Los vecinos de Labañou han vuelto a salir a la calle este miércoles para mostrar su rechazo a varios aspectos del proyecto de reforma de la calle Tomás Fábregas. Las movilizaciones comenzaron semanas atrás y los afectados advierten de que continuarán e incluso podrían intensificarse si el Concello de A Coruña no reconsidera sus demandas.
"Seguimos con nuestras reivindicaciones y haremos cosas más notorias mientras el Ayuntamiento no se replantee nuestras demandas", asegura Antonio Álvarez, portavoz de los afectados.

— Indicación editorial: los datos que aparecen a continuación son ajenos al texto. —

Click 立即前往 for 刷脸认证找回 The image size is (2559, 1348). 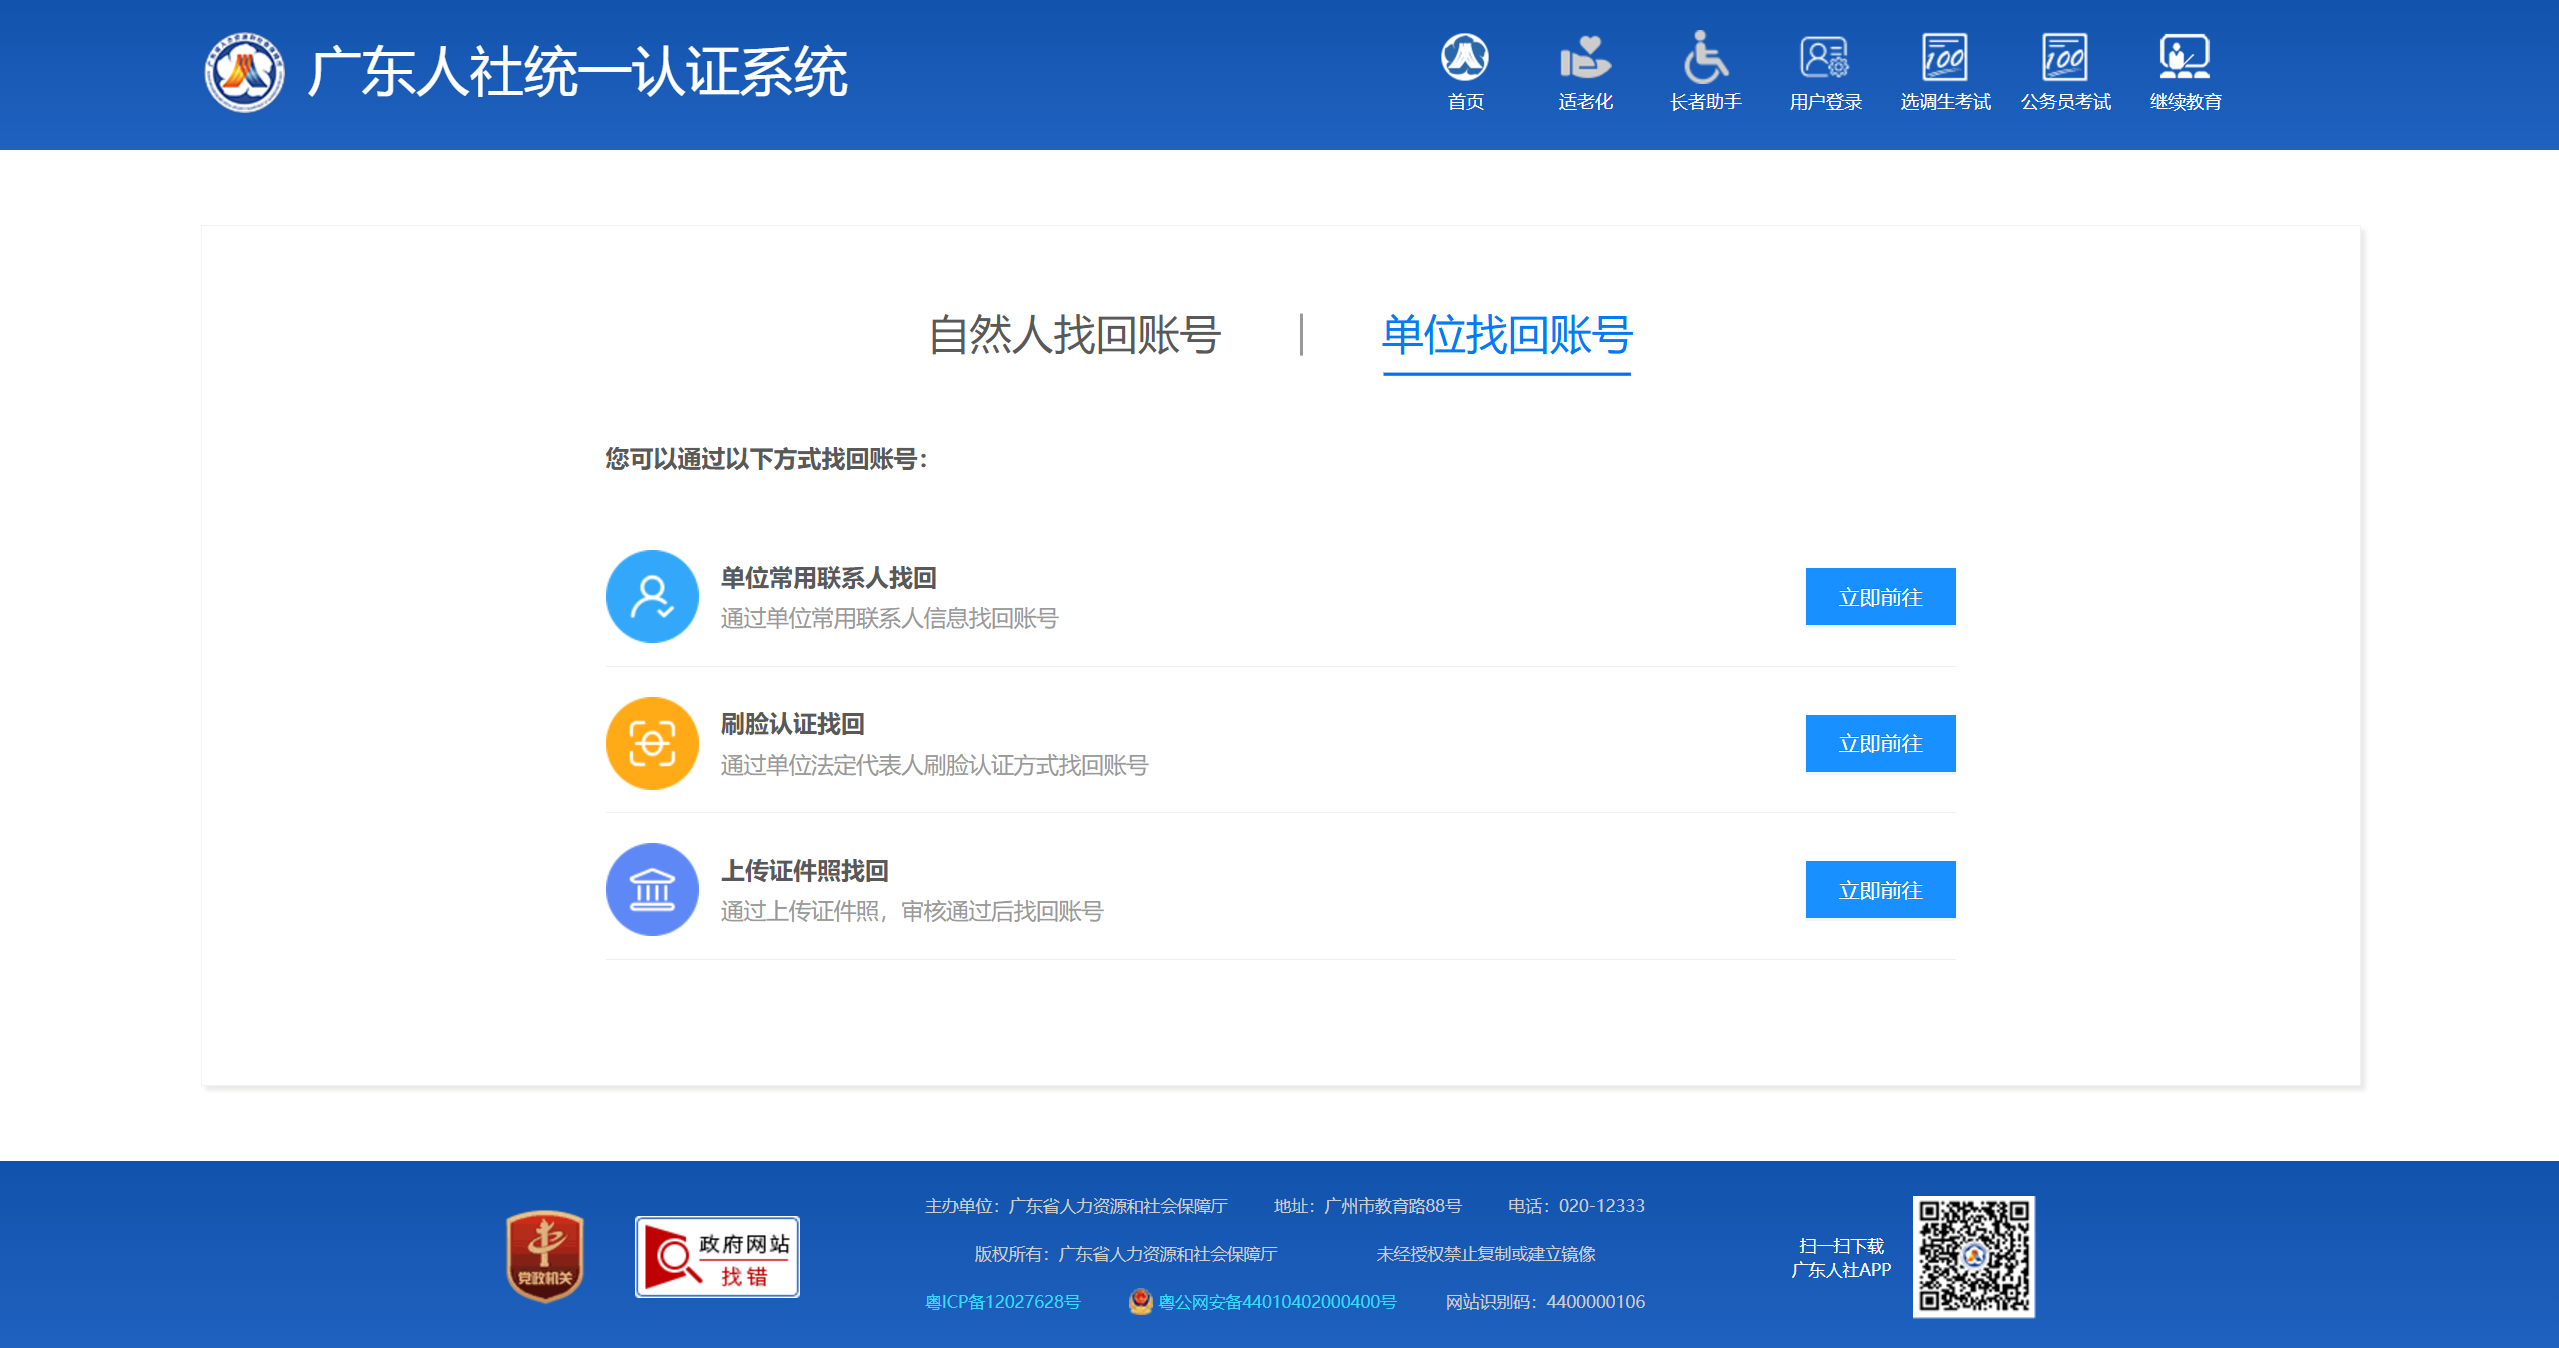click(1881, 744)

El conflicto se remonta al proyecto de reurbanización de esta zona del grupo de viviendas María Pita, adjudicado con un presupuesto de unos 800.000 euros.
Los vecinos aseguran estar a favor de la renovación de la calle, pero discrepan de algunas de las soluciones planteadas, principalmente por la eliminación de plazas de aparcamiento y la actuación prevista frente a los portales 2, 4 y 6.
Una modificación que consideran insuficiente
Las protestas y reuniones mantenidas hasta ahora sí han conseguido que el Concello introduzca un cambio. El gobierno municipal aceptó sustituir el pavicésped inicialmente previsto en las aceras traseras de los edificios, en el ámbito de As Percebeiras, por pavimento continuo.
La concesión, sin embargo, no satisface a los afectados y fue calificada tanto por la plataforma vecinal como por la Agrupación Coruñesa de Asociaciones Vecinales (ACAV) como un "premio de consolación".
Álvarez explica que, respecto al resto de peticiones, la respuesta municipal ha sido negativa. "Nos han dicho que por cuestiones técnicas no pueden hacer modificaciones y que el proyecto se ejecutará en su plenitud", señala.
Uno de los principales puntos de fricción continúa siendo el aparcamiento. La actuación contempla la desaparición de 42 plazas, mientras que el Concello había planteado estudiar medidas compensatorias mediante la reordenación de estacionamientos en línea en el entorno.
Los residentes asumen que no necesariamente pueden conservarse todas. "Entendemos que no todas las plazas de aparcamiento pueden dejarse, pero también entendemos que al menos 20 o 30 podrían quedar", defiende el portavoz.
Álvarez critica que el Concello mantenga en esos espacios la instalación de otros elementos: "Están empeñados en plantar árboles y poner farolas ahí, cuando al lado hay un descampado donde podrían hacerlo perfectamente".
El muro, otro de los puntos de conflicto
La segunda gran discrepancia continúa estando en la solución prevista para los accesos a los portales 2, 4 y 6. Debido al desnivel existente, el proyecto contempla una plataforma continua para garantizar la accesibilidad, una solución que los vecinos quieren modificar. Los técnicos municipales ya habían descartado la alternativa de una rampa al considerar que superaría las pendientes máximas permitidas por la normativa.
Los afectados, sin embargo, sostienen que habían presentado otras posibilidades compatibles con la accesibilidad. Según Álvarez, el Concello les ha comunicado que "el muro se quedará como está proyectado", pese a las alternativas planteadas.
Por ahora, los vecinos consideran insuficientes las concesiones del Ayuntamiento y anticipan que elevarán el tono de sus movilizaciones si el resto del proyecto se mantiene sin cambios.